Further to several Notices to HMRC, one of their solicitors has written to my strawman. It is over two pages long so I quote a few excerpts from it below. My comments are in brackets and italics:
Dear Strawman
re: Strawman
I act for HM Revenue and Customs "HMRC".
(After such an opening, what more needs to be said?)
I have been passed the following correspondence:
Your letters to HMRC - (he lists the dates and they are not letters, they are Notices)
HMRC letters to you - (he lists the dates)
The correspondence relates to a payment of tax including accruing interest on the outstanding tax and a penalty owed by you as follows:
(He lists the amounts etc)
Your correspondence records a reluctance to pay the outstanding tax for the following reasons:
1. You have sent negotiable instruments described as 'presentments' reducing the amount of the balancing payment to zero.
2. You have described yourself as a 'blessed living soul', (etc, etc) and relied on such descriptions as the basis for asserting that no tax should be levied on or paid by you.
(He then quotes one of my paragraphs stating that living souls should not be taxed, unless HMRC can prove I am a government created fiction.)
I advise that HMRC is familiar with letters similar to your own that seem to be downloaded from a site in the United States of America. The subject matter of these letters have no force or legal weight in this jurisdiction and have no effect in respect of HMRC's statutory powers.
HMRC addresses all taxpayers by their legal names; in the case of individual taxpayers this is their name as registered on their birth certificate or if they have changed their name by deed poll the name registered on that deed, or in the case of a body corporate the name given in the Deed of Incorporation or partnership deed for that entity.
(The next paragraph says they have no record of my changing my name and he thinks jane of the doe family is another legal entity and they don't mind what legal entity I call myself).
It is not for HMRC to speculate on this point and until you establish otherwise you will be assessed on the basis of the current information which is that you are a living individual who is resident in the UK.
(He then quotes all the Acts and of course, I did file a self assessment return, hence the subject matter of this letter. He says it is now a statutory debt due and payable to the Crown. HMRC has a statutory obligation to collect this debt and will pursue me for recovery of the full amount if I fail to pay. If I wish to dispute ... etc. etc.)
We do not consider the presentments or the information contained in your letters provide any legal basis under UK law to resist payment of tax.

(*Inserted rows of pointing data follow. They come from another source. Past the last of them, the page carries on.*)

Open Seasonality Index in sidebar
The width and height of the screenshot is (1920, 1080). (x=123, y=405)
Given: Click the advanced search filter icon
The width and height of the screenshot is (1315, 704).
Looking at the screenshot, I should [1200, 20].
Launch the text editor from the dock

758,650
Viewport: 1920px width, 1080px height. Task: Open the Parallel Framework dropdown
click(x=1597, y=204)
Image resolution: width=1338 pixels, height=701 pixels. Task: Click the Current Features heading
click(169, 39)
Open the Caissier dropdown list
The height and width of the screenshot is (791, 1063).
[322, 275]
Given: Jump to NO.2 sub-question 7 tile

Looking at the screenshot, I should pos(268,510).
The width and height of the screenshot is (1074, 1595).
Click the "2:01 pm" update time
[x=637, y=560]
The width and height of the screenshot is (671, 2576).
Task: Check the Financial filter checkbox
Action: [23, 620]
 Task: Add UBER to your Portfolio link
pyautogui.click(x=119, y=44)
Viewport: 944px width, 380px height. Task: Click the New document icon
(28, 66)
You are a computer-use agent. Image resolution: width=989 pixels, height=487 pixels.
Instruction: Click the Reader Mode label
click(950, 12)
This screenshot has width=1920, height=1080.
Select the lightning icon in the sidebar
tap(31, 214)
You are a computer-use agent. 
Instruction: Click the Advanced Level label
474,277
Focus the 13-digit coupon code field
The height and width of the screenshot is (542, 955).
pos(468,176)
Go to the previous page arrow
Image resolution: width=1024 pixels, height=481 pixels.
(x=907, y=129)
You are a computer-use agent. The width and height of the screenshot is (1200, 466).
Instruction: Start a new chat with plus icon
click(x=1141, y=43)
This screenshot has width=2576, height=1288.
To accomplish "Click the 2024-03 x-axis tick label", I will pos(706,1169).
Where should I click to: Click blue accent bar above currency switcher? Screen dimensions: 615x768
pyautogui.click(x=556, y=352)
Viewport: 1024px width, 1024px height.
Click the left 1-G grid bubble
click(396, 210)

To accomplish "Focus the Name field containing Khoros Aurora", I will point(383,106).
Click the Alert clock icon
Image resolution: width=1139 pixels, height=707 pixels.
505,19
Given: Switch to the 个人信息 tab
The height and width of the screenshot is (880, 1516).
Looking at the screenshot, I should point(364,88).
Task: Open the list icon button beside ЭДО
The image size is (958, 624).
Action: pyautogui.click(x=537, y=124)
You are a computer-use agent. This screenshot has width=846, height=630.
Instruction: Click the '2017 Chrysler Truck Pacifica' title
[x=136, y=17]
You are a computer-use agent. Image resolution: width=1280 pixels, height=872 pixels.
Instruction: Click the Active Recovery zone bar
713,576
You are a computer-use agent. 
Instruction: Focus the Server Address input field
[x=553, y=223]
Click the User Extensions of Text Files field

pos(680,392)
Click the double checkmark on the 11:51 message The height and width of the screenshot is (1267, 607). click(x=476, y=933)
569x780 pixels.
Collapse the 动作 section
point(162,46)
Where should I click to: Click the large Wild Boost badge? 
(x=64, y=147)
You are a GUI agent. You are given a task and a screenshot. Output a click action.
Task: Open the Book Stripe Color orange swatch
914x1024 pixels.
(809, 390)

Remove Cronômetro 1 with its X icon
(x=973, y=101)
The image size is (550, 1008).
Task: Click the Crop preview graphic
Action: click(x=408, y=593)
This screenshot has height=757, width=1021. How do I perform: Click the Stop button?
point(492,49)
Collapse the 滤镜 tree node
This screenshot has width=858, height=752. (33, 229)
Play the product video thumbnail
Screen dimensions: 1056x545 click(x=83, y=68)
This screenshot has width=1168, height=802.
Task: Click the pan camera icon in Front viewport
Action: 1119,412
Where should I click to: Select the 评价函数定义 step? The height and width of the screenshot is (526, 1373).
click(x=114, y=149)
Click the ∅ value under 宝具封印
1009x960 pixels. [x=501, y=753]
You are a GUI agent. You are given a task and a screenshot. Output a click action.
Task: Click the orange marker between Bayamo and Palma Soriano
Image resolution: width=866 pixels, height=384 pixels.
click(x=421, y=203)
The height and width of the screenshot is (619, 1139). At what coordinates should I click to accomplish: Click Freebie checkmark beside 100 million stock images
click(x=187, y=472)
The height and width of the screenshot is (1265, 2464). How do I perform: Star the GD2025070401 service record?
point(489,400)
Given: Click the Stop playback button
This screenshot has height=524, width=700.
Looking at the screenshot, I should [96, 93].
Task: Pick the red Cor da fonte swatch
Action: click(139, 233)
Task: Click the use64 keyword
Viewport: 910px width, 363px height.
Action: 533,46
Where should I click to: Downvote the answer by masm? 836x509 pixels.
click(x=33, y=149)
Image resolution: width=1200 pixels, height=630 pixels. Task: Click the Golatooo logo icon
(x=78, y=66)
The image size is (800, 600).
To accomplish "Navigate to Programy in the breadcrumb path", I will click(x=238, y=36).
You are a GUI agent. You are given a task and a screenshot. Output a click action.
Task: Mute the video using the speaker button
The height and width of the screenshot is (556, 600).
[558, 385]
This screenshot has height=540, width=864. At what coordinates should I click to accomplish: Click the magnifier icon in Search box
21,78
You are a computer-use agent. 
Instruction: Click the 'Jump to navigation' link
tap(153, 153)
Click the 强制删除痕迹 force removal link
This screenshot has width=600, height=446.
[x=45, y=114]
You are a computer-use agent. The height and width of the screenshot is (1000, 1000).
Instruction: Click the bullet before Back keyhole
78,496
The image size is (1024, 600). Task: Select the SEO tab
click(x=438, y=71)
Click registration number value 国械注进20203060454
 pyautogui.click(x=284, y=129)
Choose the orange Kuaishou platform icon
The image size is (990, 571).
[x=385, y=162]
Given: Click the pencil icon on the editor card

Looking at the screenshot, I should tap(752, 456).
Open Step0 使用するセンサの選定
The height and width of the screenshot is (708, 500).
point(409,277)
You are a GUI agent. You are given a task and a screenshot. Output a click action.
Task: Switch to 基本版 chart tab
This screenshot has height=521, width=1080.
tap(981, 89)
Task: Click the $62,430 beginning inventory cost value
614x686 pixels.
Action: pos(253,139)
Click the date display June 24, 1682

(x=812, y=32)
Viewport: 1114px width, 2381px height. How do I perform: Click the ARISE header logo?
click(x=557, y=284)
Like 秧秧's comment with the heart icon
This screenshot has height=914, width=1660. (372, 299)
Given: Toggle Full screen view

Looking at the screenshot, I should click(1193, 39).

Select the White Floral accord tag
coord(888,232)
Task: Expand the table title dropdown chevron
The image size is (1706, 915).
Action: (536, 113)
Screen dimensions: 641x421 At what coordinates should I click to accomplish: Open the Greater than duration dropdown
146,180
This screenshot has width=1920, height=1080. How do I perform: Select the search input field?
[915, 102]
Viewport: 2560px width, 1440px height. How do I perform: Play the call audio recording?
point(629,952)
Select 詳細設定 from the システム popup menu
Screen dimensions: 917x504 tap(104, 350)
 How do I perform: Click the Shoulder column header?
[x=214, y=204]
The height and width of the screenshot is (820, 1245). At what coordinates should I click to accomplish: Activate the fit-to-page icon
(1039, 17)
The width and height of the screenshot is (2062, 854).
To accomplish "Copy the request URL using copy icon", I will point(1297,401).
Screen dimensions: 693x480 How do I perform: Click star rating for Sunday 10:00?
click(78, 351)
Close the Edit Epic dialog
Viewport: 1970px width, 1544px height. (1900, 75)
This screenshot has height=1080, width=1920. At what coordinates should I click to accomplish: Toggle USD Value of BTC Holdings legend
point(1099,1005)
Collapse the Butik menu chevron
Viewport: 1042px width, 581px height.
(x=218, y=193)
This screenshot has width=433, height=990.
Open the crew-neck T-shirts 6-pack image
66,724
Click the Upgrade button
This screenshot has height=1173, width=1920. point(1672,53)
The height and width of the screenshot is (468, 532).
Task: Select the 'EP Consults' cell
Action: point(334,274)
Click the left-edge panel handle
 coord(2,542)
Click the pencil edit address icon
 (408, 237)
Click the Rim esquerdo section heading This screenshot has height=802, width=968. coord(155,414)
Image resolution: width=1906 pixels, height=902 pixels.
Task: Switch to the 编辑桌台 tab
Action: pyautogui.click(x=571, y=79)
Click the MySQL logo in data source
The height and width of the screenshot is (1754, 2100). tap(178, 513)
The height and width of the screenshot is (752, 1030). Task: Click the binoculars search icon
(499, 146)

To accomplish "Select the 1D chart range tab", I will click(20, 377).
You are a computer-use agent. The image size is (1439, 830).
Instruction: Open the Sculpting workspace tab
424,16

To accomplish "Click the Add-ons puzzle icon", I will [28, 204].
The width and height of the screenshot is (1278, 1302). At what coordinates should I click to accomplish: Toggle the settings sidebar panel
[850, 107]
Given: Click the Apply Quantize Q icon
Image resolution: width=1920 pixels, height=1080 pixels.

Until we see such documentary evidence HMRC will not change your form of address and will continue to correspond with you in your original name.
Should you choose to ignore or fail to respond to such correspondence we will draw this letter to the court's attention if the issue comes before the court in support of any application that can be made for costs incurred in recovering payment of outstanding tax.
Yours faithfully
end-------------
Doesn't he know that when you start a letter with Dear Mr or Mrs, you should use yours sincerely at the end?
Incidentally, my first invoice on HMRC has been served.